Five most beautiful cafés in the world, which used to be the ‘hangouts’ for the city’s intellectuals in the late 19th and early 20th centuries
It’s hard to believe that the chestnut-hued beverage that inspires passion, opinion and addiction is perhaps something that slips unnoticed every day by most of us. When you sip from light to dark, the taste gets ramped up in bitterness and effervescence. And that’s how the alchemy of coffee works its magic. If you take your cup of java seriously, you may as well not think twice before spending anywhere between Rs 30,000-60,000 for the world’s most expensive coffee cup by Deviehl, so that you wake up to nothing less than velvety greatness every morning. But coffee most certainly plays a memorable role in your travels, as true luxury involves travelling to new and extraordinary places for a great cup of coffee.
We bring you a list of five most beautiful cafés in the world, which used to be the preferred hangouts of the city’s intellectuals in the late 19th and early 20th centuries.

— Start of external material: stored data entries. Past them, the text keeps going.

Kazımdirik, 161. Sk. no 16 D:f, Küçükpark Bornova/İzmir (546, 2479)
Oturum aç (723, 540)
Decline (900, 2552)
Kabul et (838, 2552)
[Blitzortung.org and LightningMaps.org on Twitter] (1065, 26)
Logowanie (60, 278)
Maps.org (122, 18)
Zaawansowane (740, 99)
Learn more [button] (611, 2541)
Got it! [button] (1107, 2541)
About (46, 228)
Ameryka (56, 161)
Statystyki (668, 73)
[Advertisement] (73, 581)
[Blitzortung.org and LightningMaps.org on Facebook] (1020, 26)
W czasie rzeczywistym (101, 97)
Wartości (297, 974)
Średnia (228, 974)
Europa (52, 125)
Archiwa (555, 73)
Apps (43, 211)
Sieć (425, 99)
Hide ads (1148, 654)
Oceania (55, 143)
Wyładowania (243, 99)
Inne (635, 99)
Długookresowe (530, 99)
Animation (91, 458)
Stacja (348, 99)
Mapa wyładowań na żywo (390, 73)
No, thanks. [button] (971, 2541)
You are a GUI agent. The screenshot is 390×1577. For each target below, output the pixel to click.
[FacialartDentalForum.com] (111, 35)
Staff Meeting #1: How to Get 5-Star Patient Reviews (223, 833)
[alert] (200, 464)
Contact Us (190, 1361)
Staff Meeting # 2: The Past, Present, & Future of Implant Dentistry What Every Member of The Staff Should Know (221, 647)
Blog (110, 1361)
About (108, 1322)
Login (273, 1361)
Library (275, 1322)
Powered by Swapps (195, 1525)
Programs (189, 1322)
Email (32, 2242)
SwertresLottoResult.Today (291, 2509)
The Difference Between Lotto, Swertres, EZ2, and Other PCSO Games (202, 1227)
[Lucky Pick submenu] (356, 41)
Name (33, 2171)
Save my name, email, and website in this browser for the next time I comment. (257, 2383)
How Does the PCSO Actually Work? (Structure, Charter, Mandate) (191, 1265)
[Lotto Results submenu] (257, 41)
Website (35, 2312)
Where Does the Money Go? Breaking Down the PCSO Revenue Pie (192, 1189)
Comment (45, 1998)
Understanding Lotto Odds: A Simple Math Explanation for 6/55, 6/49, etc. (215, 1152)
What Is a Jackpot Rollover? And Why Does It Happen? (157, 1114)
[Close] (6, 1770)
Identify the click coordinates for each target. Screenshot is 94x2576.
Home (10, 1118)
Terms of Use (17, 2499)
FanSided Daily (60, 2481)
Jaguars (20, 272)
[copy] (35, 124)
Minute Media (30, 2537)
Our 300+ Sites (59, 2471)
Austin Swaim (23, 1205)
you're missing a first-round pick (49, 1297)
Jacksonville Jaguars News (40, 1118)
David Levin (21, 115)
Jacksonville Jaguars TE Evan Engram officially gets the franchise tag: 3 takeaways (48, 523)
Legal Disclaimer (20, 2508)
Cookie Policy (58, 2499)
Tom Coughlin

With sumptuous café interiors, Old World grandiosity and unblemished cultural heritage intact, these bistros offer a perfect balance between charm and authenticity.
Caffé Greco, Rome
When in Rome, even if you don’t know what the Romans do, make sure you are familiar with the unspoken rule of drinking coffee: cappuccino in the morning, and an espresso after a meal. Sip a caffé corretto in Rome’s oldest café that’s located on the city’s most luxurious shopping street while watching the sun go down. The dreamy atmosphere and period furnishings inspire you to practise your new-found caffeine vocabulary where the likes of Goethe, Gogol and Keats met to exchange ideas. Stellario Baccellieri, the café’s painter famous for his frescoes, can’t get enough of the place. “Having at least four espressos from the tuxedo-clad servers makes my day,” he says.
Anecdote has it that on the day the New York Café opened, writer Ferenc Molnar and his friends threw the keys into the Danube River to convey their desire that the remains open to all forever.
New York Café, Budapest
The city that is summed up by long and tumultuous political history has a secret in every corner. So, sipping a delectable cup of coffee along with consuming some Hungarian literary history is what takes this grand café’s experience to a brand new level of elegance. Anecdote has it that on the day the New York Café opened, writer Ferenc Molnar and his friends threw the keys into the Danube River to convey their desire that the remains open to all forever. Marble columns and gilded ornaments that make up its interior are testimony to this century-old beauty’s enduring charm.
Caffè Florian, Venice
Robert De Laroche, in his book ‘Florian, Venezia 1720’ writes about the Venetian coffeehouse, “Sweet, but also lively; suave, yet with a sharp tang; both exciting and vital. In fact, just like coffee itself, with its Oriental origins—a plant which has become inseparably intertwined with the history of the Caffè Florian.” There is no other way to describe the opulence of this café that has been the coffee temple to worshippers like Casanova, Charles Dickens, and Marcel Proust. Enter Florian through doors encrusted with heavy marble plaques, leading into the most exquisite monument ever to be erected to the glory of a Venice immortalised by Goldoni, Vivaldi, Tiepolo, Longhi, Canaletto and Guardi. The Old World charm beautifully merges with contemporary radical-chic settings, while the orchestra strikes up a tango.
Café Central, Vienna
If you retrace Ethan Hawke and Julie Delpy from ‘Before Sunrise’ in Vienna, you will know why the coffee capital’s Kaffeehäuser are not ordinary. Other than great coffee, you are sure to find a couple of things more here—soul and inspiration. Some of the world’s greatest minds second our opinion about this palatial coffee house: Leon Trotsky came here to play chess, while Sigmund Freud delved deeper into his soul to answer the complex. Its impressive interior of marble pillars, arched ceilings and glittering chandeliers encouraged Peter Altenberg to spend days writing poetry and love-letters. The live classical music in the evening is complimentary!
Café de la Paix, Paris
Legend has it that you are bound to run into a friend because of this café’s popularity and reputation. We suggest you spend some time catching up over a cup of coffee at this French capital’s most stunning café. The florid interior in an opulent Neo-Baroque style is the work of the same architect who created the famous Opera House across the street. The rococo stucco ceiling and the historic terrace bear testimony to the times when Oscar Wilde, Josephine Baker, Emile Zola, and the likes soaked in the best of times in this Belle Époque magnificence.